◆ **Problem requirements**
Replace every occurrence of "Where should I click to" with "Which point should I select to" in the entries below and reproduce them with all other text unchanged.

◆ **Stored data**
________________________________________

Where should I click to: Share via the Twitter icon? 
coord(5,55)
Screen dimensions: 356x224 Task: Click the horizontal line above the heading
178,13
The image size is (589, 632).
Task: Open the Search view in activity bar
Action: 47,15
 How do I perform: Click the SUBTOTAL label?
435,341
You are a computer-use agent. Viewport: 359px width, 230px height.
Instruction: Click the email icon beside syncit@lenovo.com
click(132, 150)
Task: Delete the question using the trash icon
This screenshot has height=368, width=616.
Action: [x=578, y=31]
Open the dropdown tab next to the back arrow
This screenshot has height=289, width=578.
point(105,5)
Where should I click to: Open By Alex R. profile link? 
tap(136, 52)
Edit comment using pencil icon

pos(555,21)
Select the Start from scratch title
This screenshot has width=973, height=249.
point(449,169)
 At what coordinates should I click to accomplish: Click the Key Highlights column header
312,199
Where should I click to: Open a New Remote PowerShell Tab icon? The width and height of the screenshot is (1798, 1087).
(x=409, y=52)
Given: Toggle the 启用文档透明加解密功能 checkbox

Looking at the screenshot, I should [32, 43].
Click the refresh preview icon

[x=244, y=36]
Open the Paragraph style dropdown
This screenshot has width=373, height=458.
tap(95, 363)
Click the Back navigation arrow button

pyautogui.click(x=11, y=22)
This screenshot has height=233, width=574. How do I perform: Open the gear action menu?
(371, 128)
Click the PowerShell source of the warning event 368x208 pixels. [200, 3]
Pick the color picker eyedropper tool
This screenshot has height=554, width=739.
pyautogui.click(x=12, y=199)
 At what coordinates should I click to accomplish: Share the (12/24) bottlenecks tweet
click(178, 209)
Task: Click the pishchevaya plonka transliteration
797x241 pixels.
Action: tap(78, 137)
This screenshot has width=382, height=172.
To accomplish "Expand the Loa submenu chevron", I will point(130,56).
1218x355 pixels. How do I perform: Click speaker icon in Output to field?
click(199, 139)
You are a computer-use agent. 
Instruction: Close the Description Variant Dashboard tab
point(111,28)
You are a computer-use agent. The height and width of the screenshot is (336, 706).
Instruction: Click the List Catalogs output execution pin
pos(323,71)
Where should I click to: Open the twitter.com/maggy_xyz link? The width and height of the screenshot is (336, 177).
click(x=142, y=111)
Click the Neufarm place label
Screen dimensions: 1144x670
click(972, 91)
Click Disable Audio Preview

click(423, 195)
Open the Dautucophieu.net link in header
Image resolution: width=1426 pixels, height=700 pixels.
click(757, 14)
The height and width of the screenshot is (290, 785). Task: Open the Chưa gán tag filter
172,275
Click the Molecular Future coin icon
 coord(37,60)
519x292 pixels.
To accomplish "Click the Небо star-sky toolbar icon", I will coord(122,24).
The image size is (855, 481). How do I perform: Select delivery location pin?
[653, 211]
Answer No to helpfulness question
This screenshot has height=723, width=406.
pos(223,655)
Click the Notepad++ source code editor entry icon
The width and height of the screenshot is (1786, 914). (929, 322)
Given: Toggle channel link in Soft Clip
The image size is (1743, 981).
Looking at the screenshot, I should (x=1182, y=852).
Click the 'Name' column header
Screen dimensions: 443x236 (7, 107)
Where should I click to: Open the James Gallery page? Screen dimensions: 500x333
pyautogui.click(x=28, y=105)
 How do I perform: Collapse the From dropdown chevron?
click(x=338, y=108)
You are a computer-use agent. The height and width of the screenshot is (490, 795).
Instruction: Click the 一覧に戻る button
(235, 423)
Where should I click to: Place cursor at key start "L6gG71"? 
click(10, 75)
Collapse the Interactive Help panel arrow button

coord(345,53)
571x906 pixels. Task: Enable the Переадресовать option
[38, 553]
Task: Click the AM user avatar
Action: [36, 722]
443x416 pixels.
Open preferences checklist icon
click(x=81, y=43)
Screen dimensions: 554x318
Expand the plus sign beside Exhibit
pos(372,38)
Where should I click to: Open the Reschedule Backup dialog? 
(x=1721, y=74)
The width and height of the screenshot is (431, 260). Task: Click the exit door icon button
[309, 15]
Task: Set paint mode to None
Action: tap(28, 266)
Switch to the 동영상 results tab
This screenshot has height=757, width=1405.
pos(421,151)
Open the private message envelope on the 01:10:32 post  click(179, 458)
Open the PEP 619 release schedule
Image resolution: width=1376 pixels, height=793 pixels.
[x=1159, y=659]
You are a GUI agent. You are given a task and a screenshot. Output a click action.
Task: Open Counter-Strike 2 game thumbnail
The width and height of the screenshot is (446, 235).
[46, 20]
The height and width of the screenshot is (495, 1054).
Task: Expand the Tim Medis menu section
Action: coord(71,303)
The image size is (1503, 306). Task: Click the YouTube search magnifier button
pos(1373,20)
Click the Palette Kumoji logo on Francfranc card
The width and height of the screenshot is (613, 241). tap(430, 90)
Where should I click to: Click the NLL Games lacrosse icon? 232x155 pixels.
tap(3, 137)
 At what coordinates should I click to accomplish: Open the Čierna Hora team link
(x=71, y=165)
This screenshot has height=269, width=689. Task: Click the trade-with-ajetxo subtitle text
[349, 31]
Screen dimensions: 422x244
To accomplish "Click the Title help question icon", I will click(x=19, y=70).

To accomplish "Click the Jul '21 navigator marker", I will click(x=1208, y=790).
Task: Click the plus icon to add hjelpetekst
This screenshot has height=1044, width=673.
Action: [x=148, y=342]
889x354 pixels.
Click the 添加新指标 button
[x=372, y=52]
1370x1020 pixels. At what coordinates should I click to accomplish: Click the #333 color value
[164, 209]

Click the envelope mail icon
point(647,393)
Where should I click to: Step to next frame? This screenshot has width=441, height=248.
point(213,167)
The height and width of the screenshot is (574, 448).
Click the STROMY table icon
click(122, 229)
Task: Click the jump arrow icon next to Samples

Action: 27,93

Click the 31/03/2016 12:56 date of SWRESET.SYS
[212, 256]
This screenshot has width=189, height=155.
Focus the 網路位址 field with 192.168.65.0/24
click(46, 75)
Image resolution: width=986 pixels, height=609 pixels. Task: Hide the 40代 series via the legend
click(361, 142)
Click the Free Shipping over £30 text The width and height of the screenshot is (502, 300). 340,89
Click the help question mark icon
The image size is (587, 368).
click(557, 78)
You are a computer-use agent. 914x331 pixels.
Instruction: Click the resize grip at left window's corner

________________________________________

◆ **Complete response**
Which point should I select to: Share via the Twitter icon? 
coord(5,55)
Screen dimensions: 356x224 Task: Click the horizontal line above the heading
178,13
The image size is (589, 632).
Task: Open the Search view in activity bar
Action: 47,15
 How do I perform: Click the SUBTOTAL label?
435,341
You are a computer-use agent. Viewport: 359px width, 230px height.
Instruction: Click the email icon beside syncit@lenovo.com
click(132, 150)
Task: Delete the question using the trash icon
This screenshot has height=368, width=616.
Action: [x=578, y=31]
Open the dropdown tab next to the back arrow
This screenshot has height=289, width=578.
point(105,5)
Which point should I select to: Open By Alex R. profile link? 
tap(136, 52)
Edit comment using pencil icon

pos(555,21)
Select the Start from scratch title
This screenshot has width=973, height=249.
point(449,169)
 At what coordinates should I click to accomplish: Click the Key Highlights column header
312,199
Which point should I select to: Open a New Remote PowerShell Tab icon? The width and height of the screenshot is (1798, 1087).
(x=409, y=52)
Given: Toggle the 启用文档透明加解密功能 checkbox

Looking at the screenshot, I should [32, 43].
Click the refresh preview icon

[x=244, y=36]
Open the Paragraph style dropdown
This screenshot has width=373, height=458.
tap(95, 363)
Click the Back navigation arrow button

pyautogui.click(x=11, y=22)
This screenshot has height=233, width=574. How do I perform: Open the gear action menu?
(371, 128)
Click the PowerShell source of the warning event 368x208 pixels. [200, 3]
Pick the color picker eyedropper tool
This screenshot has height=554, width=739.
pyautogui.click(x=12, y=199)
 At what coordinates should I click to accomplish: Share the (12/24) bottlenecks tweet
click(178, 209)
Task: Click the pishchevaya plonka transliteration
797x241 pixels.
Action: tap(78, 137)
This screenshot has width=382, height=172.
To accomplish "Expand the Loa submenu chevron", I will point(130,56).
1218x355 pixels. How do I perform: Click speaker icon in Output to field?
click(199, 139)
You are a computer-use agent. 
Instruction: Close the Description Variant Dashboard tab
point(111,28)
You are a computer-use agent. The height and width of the screenshot is (336, 706).
Instruction: Click the List Catalogs output execution pin
pos(323,71)
Which point should I select to: Open the twitter.com/maggy_xyz link? The width and height of the screenshot is (336, 177).
click(x=142, y=111)
Click the Neufarm place label
Screen dimensions: 1144x670
click(972, 91)
Click Disable Audio Preview

click(423, 195)
Open the Dautucophieu.net link in header
Image resolution: width=1426 pixels, height=700 pixels.
click(757, 14)
The height and width of the screenshot is (290, 785). Task: Open the Chưa gán tag filter
172,275
Click the Molecular Future coin icon
 coord(37,60)
519x292 pixels.
To accomplish "Click the Небо star-sky toolbar icon", I will coord(122,24).
The image size is (855, 481). How do I perform: Select delivery location pin?
[653, 211]
Answer No to helpfulness question
This screenshot has height=723, width=406.
pos(223,655)
Click the Notepad++ source code editor entry icon
The width and height of the screenshot is (1786, 914). (929, 322)
Given: Toggle channel link in Soft Clip
The image size is (1743, 981).
Looking at the screenshot, I should (x=1182, y=852).
Click the 'Name' column header
Screen dimensions: 443x236 (7, 107)
Which point should I select to: Open the James Gallery page? Screen dimensions: 500x333
pyautogui.click(x=28, y=105)
 How do I perform: Collapse the From dropdown chevron?
click(x=338, y=108)
You are a computer-use agent. The height and width of the screenshot is (490, 795).
Instruction: Click the 一覧に戻る button
(235, 423)
Which point should I select to: Place cursor at key start "L6gG71"? 
click(10, 75)
Collapse the Interactive Help panel arrow button

coord(345,53)
571x906 pixels. Task: Enable the Переадресовать option
[38, 553]
Task: Click the AM user avatar
Action: [36, 722]
443x416 pixels.
Open preferences checklist icon
click(x=81, y=43)
Screen dimensions: 554x318
Expand the plus sign beside Exhibit
pos(372,38)
Which point should I select to: Open the Reschedule Backup dialog? 
(x=1721, y=74)
The width and height of the screenshot is (431, 260). Task: Click the exit door icon button
[309, 15]
Task: Set paint mode to None
Action: tap(28, 266)
Switch to the 동영상 results tab
This screenshot has height=757, width=1405.
pos(421,151)
Open the private message envelope on the 01:10:32 post  click(179, 458)
Open the PEP 619 release schedule
Image resolution: width=1376 pixels, height=793 pixels.
[x=1159, y=659]
You are a GUI agent. You are given a task and a screenshot. Output a click action.
Task: Open Counter-Strike 2 game thumbnail
The width and height of the screenshot is (446, 235).
[46, 20]
The height and width of the screenshot is (495, 1054).
Task: Expand the Tim Medis menu section
Action: coord(71,303)
The image size is (1503, 306). Task: Click the YouTube search magnifier button
pos(1373,20)
Click the Palette Kumoji logo on Francfranc card
The width and height of the screenshot is (613, 241). tap(430, 90)
Which point should I select to: Click the NLL Games lacrosse icon? 232x155 pixels.
tap(3, 137)
 At what coordinates should I click to accomplish: Open the Čierna Hora team link
(x=71, y=165)
This screenshot has height=269, width=689. Task: Click the trade-with-ajetxo subtitle text
[349, 31]
Screen dimensions: 422x244
To accomplish "Click the Title help question icon", I will click(x=19, y=70).

To accomplish "Click the Jul '21 navigator marker", I will click(x=1208, y=790).
Task: Click the plus icon to add hjelpetekst
This screenshot has height=1044, width=673.
Action: [x=148, y=342]
889x354 pixels.
Click the 添加新指标 button
[x=372, y=52]
1370x1020 pixels. At what coordinates should I click to accomplish: Click the #333 color value
[164, 209]

Click the envelope mail icon
point(647,393)
Which point should I select to: Step to next frame? This screenshot has width=441, height=248.
point(213,167)
The height and width of the screenshot is (574, 448).
Click the STROMY table icon
click(122, 229)
Task: Click the jump arrow icon next to Samples

Action: 27,93

Click the 31/03/2016 12:56 date of SWRESET.SYS
[212, 256]
This screenshot has width=189, height=155.
Focus the 網路位址 field with 192.168.65.0/24
click(46, 75)
Image resolution: width=986 pixels, height=609 pixels. Task: Hide the 40代 series via the legend
click(361, 142)
Click the Free Shipping over £30 text The width and height of the screenshot is (502, 300). 340,89
Click the help question mark icon
The image size is (587, 368).
click(557, 78)
You are a computer-use agent. 914x331 pixels.
Instruction: Click the resize grip at left window's corner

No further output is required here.